§ Extracted information

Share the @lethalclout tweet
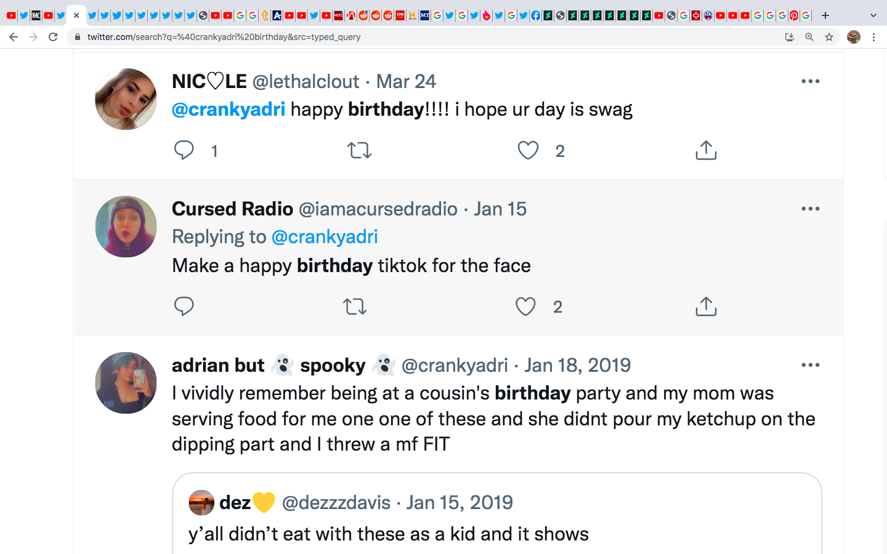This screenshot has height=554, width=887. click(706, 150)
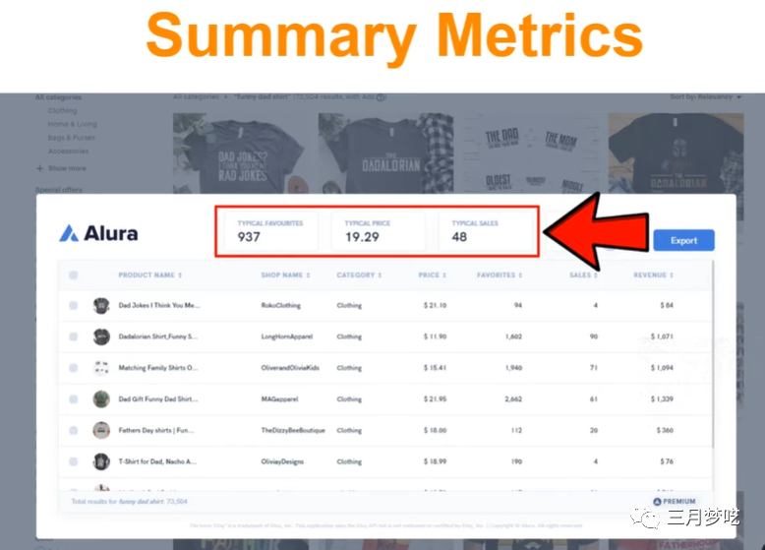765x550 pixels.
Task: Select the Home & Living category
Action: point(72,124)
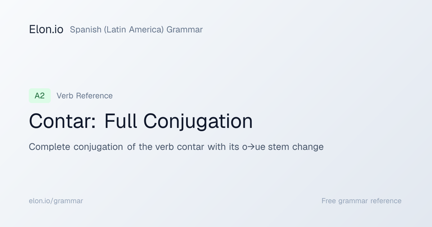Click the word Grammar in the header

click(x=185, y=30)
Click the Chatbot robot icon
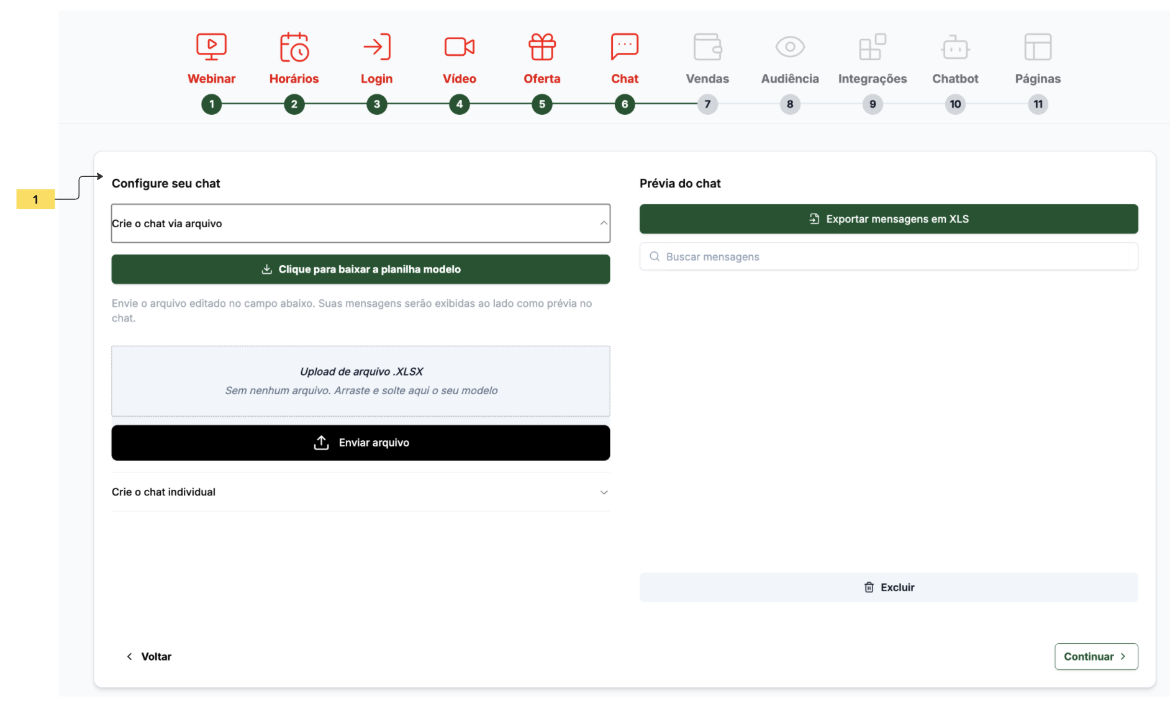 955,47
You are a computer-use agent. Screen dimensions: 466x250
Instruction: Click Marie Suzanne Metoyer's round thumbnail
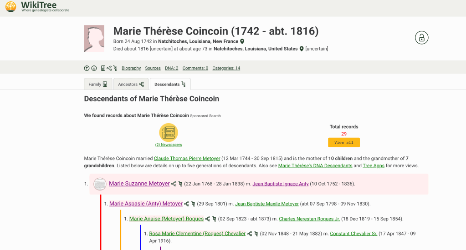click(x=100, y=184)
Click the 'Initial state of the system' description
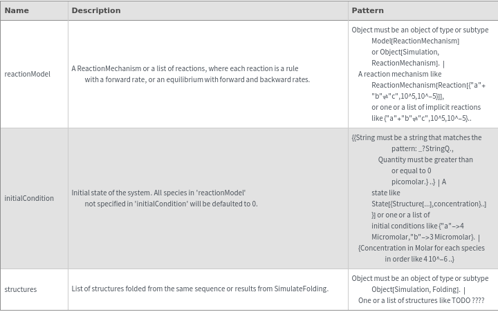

§ Exercise objective
Reproduce every line above verbatim, omitting the pictures.

§ Answer
Share the @lethalclout tweet
This screenshot has height=554, width=887. click(706, 150)
765x550 pixels.
Task: Select the Home & Living category
Action: point(72,124)
Click the word Grammar in the header

click(x=185, y=30)
Click the Chatbot robot icon
 955,47
You are a computer-use agent. Screen dimensions: 466x250
Instruction: Click Marie Suzanne Metoyer's round thumbnail
click(x=100, y=184)
Click the 'Initial state of the system' description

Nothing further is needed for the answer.